Row for 5 minutes at a 20 stroke per minute pace


As many rounds as possible in 7 minutes of:

50 yard Farmer’s Carry – as heavy as possible


Row for 3 minutes at a 20 stroke per minute pace.

*For row, no more than 100 strokes can be used in 5 minutes.

Total meters: 1,784
Total farmer’s carries: 5 (35# kettlebell and 35# dumbell, alternating)

In the evening:

Bench Press: 5/3/1+
65# / 74# / 83# (3 reps)

Body rows: 3 x 10

Superset of:
Bent over barbell row (55#)
Ring dips (red band)
3 x 10 reps (last set to failure, 11 reps both exercises)

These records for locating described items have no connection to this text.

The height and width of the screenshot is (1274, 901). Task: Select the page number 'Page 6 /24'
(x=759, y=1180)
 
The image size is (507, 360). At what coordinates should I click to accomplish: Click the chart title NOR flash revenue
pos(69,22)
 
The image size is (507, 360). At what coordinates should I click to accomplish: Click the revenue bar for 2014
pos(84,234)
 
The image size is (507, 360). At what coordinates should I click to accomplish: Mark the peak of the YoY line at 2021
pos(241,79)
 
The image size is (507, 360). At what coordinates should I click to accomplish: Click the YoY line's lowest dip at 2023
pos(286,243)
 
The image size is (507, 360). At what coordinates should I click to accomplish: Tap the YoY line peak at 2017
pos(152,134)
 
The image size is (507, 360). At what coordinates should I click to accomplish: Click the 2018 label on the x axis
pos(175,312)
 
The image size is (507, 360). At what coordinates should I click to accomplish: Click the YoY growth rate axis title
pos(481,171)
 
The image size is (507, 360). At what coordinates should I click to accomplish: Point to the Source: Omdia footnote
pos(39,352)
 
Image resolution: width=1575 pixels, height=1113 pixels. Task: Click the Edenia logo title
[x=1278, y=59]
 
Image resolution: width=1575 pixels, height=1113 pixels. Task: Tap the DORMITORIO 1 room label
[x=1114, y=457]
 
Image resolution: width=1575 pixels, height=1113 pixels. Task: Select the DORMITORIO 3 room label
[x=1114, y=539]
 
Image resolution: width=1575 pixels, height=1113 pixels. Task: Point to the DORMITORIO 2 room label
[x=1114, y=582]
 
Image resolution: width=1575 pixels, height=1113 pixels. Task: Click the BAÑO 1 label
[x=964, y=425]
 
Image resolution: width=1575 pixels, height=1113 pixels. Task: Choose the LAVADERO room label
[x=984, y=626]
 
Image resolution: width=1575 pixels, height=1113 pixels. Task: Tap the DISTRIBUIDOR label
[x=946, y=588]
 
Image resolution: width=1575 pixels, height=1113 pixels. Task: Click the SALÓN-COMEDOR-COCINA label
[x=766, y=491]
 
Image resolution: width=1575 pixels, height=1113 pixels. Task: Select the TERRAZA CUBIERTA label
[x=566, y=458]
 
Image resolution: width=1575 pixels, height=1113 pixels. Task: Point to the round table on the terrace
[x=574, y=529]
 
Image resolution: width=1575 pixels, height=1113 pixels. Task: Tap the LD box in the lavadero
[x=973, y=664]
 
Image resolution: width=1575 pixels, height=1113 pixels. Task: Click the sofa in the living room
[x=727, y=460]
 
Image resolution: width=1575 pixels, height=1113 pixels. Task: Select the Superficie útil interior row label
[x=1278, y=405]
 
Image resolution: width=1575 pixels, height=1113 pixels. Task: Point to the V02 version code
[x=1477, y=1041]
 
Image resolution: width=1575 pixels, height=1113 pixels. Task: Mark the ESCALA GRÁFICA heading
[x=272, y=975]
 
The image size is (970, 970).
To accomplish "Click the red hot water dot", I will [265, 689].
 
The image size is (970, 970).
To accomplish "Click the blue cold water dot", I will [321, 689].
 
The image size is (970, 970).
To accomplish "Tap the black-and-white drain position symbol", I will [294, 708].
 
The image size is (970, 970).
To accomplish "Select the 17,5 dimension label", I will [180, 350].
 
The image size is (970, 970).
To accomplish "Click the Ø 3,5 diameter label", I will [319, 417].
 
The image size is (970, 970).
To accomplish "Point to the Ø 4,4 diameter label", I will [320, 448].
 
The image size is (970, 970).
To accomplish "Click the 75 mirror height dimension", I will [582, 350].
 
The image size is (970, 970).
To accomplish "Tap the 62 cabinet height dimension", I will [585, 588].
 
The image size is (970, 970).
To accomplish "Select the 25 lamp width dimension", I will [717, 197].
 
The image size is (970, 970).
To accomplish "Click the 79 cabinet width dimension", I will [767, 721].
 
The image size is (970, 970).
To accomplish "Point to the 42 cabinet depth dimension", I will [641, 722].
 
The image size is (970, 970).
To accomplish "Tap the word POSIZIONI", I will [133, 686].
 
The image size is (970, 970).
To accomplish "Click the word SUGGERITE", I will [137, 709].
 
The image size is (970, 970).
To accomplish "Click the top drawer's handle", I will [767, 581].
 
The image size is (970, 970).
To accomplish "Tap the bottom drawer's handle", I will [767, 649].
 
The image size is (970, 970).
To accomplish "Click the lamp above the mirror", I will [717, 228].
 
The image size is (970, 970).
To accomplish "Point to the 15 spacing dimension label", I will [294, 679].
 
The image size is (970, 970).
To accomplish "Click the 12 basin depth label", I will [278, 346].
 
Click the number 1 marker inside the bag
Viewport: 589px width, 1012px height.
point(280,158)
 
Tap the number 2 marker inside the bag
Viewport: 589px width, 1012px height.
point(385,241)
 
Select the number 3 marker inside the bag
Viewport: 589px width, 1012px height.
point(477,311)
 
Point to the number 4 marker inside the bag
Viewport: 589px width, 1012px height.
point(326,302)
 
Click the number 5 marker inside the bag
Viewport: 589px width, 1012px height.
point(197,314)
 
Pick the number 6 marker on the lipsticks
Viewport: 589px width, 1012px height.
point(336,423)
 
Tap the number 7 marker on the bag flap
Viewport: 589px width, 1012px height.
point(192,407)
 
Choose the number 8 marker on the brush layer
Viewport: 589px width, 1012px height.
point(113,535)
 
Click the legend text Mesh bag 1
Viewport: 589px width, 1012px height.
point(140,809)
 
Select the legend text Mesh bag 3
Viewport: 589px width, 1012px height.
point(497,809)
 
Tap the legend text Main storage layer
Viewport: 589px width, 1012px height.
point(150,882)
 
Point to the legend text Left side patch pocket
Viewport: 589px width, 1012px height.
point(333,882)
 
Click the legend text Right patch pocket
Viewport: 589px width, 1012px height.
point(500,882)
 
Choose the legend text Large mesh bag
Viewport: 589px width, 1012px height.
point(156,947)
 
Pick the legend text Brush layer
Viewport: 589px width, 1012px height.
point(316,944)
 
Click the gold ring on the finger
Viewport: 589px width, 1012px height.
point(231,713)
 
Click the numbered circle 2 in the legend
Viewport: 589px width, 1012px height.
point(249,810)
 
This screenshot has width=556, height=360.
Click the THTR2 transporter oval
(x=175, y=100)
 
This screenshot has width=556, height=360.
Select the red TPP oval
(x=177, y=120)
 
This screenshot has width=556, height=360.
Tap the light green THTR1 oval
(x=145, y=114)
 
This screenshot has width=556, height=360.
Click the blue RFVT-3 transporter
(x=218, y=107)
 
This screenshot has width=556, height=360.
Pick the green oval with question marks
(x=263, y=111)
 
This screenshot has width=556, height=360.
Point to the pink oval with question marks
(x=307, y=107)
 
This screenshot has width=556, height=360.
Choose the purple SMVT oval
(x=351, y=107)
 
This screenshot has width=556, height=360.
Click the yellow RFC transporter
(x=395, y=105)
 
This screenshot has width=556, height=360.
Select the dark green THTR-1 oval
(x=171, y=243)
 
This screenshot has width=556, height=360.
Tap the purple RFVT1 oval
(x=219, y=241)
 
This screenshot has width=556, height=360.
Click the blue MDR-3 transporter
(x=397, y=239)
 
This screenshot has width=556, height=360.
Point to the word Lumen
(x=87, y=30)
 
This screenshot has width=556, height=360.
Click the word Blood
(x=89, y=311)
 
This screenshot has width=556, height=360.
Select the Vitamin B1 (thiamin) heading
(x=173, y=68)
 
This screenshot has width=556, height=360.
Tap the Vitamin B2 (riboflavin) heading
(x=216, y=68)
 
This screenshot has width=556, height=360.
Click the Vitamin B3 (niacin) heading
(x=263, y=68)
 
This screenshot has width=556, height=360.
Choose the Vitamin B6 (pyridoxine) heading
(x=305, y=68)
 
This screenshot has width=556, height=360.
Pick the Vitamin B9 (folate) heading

The morning conditioning workout was from CrossFit Football. I liked it. The rowing was not an all-out, melt your eyeballs kinda thing, but still an intense effort. The farmer’s walks were a severe grip test. I only had six and a half  yards to do them in, so I had to do lots of turning around. The first one I kind of lollygagged along, but I figured out real quick that the faster I walked the faster I could set those suckers down. My hands, zey are claws!

The upper body work following the bench press is from CrossFit Virtuosity. They posted a “Get Strict” program the other day that is aimed to help you get strict pullups if you don’t have them yet.

(Raising hand.) That would be me.

The last few years I’ve noticed something about myself. I thrive on structure. Even though I am a creative, artsy-fartsy type (though not of the long haired, tie-dye wearing, dope smoking variety) I love having a plan. A plan, a plan, a plan. That’s why I adore Wendler 5/3/1 – I can click a few buttons on a spreadsheet and see every workout I’ll do for a whole month. Delicious!

Like everyone else, I kind of got hooked on the “unknown and unknowable” shtick from CrossFit. You know how it is, refreshing the page every night to see the next days workout. Like crack, my friends, like crack. However, after a while I started to yearn for my old structure. Granted, I had structure before CrossFit, namely Body For Life strength workouts and running three times a week. However, I failed to change the weights on my strength sessions and used the same workouts for two years and wondered why I didn’t progress. Duh. As for the running, can you say overtrained?

Thanks to CrossFit I had discovered awesomeness like Mark Rippetoe, Mike Burgener, Greg Everett and Performence Menu, Zach Even-Esh, and of course, Jim Wendler and Dave Tate. Now that I understand things like linear periodization the structure is awesome. Also, deadlifts, squats and power cleans totally kick the ass of hamstring curls, calf raises and flyes. No wonder I was bored.

And, I still refresh the page each night even though I don’t do the workouts any more.

Like crack.

Furthermore… after watching the video of an HQ trainer review the “programming” for the month it is painfully obvious he doesn’t have a clue what he’s doing. Seriously, why would you post that? Granted, it’s still not as bad as the “At the Chalkboard” ramblings, but it still gives the Iron Garm folks plenty of fodder.